• _Goal_
Answer these questions using the sermon excerpt on the Lord's Prayer:
1. In Matthew's Gospel, with what words does Jesus start the prayer?
2. Whose explanation does the speaker find difficult to improve on?
3. To what page of the hymnal are listeners directed?

• _Extracted text_
Of course, many of you will recognize that Jesus words here in the Gospel of Luke are just a little different than the words He used to teach the disciples in Matthew’s Gospel.  There Jesus starts the prayer with “our Father,” here he just begins with “Father.”  Either way means the same.  The word “Father” sets our prayer in its proper context.  God is our Father.  He loves us and cares for us by giving us we need.  In fact, of all the words in the prayer “Father” may indeed be the most important one.  The whole rest of the prayer, and the little parables that Luke records for us, are really expanding on the idea that we pray to “Our Father in heaven.” 
I find it difficult to say it better than Martin Luther did.  Turn to page 302 in the front of your hymnal.  Let’s read the Introduction to the Lord’s Prayer together. 
The Introduction
Our Father who art in heaven.
What does this mean?

• _Dataset section_

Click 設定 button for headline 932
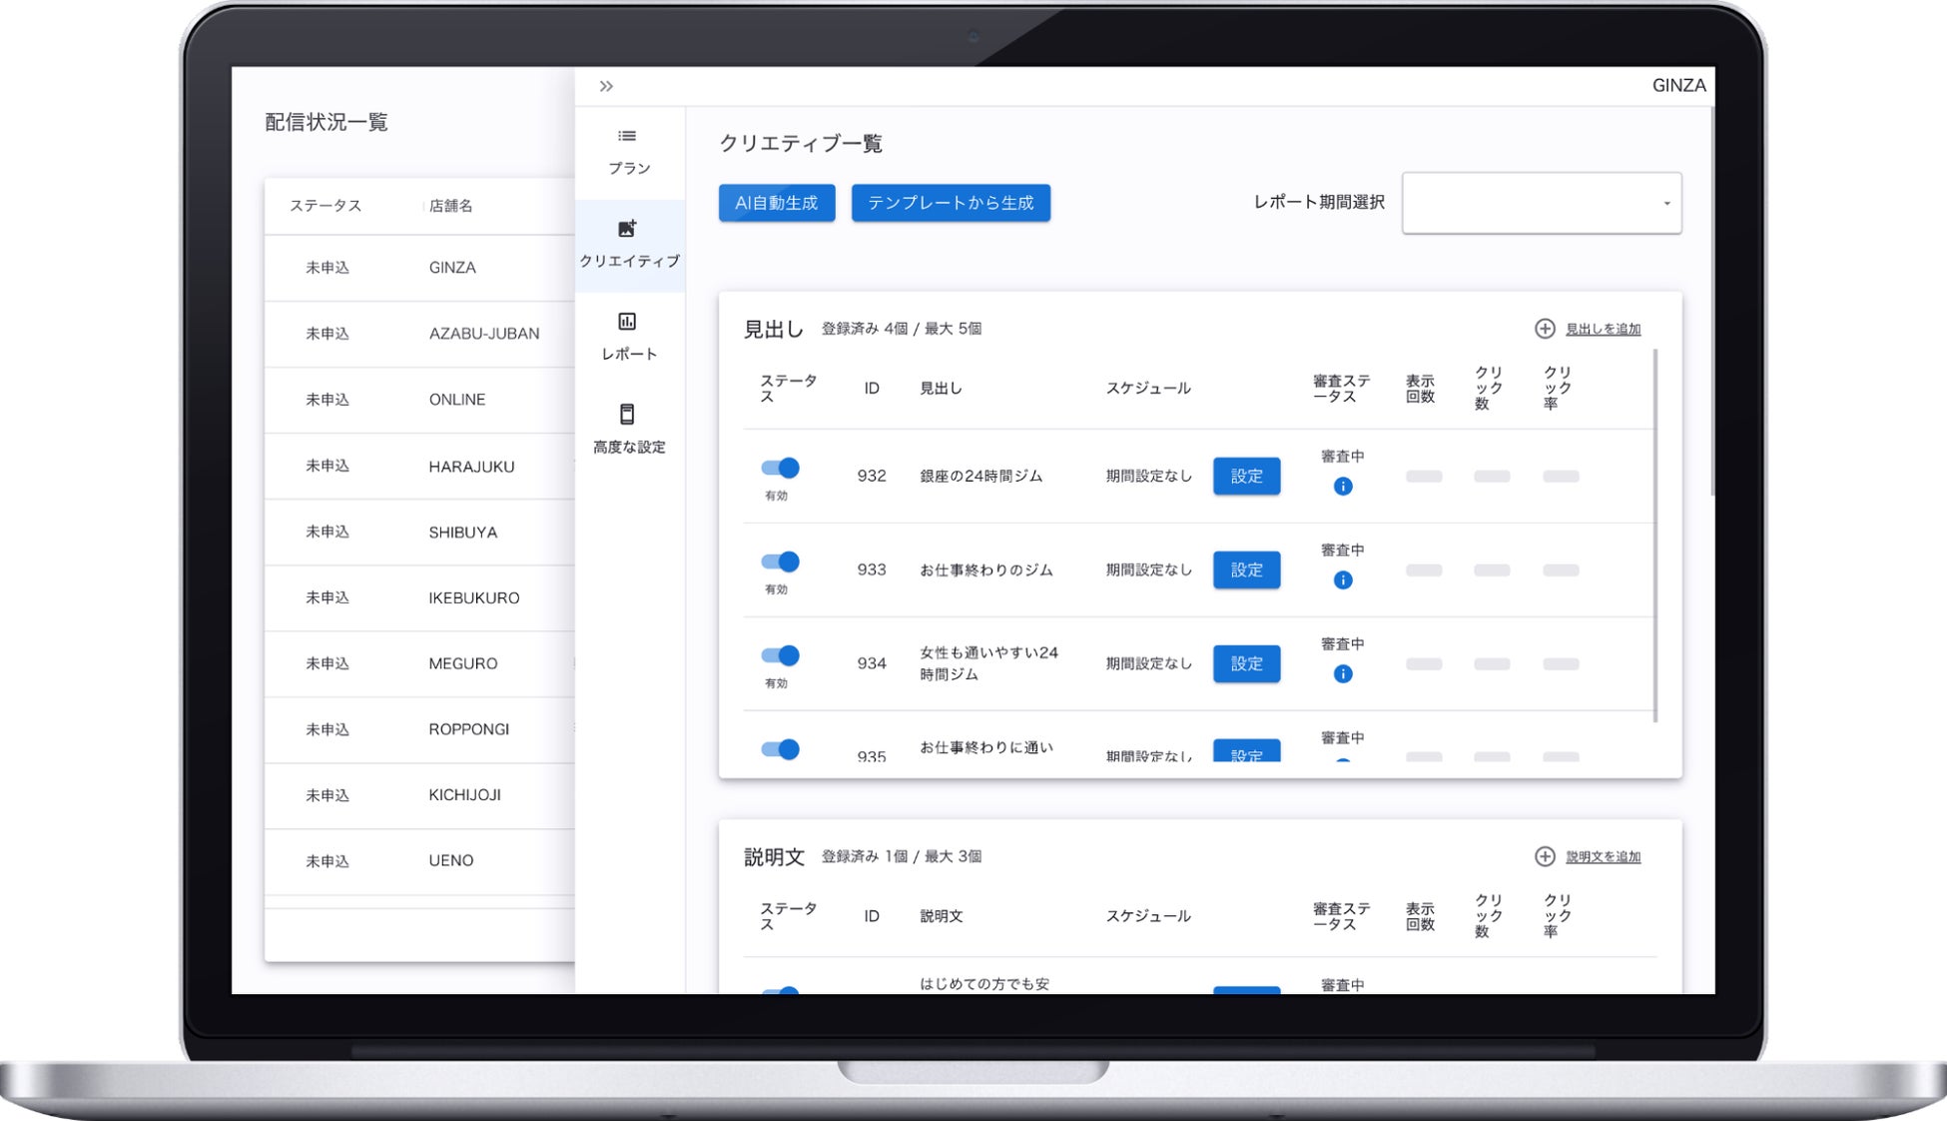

• _Task result_
1. "Our Father"
2. Martin Luther's
3. Page 302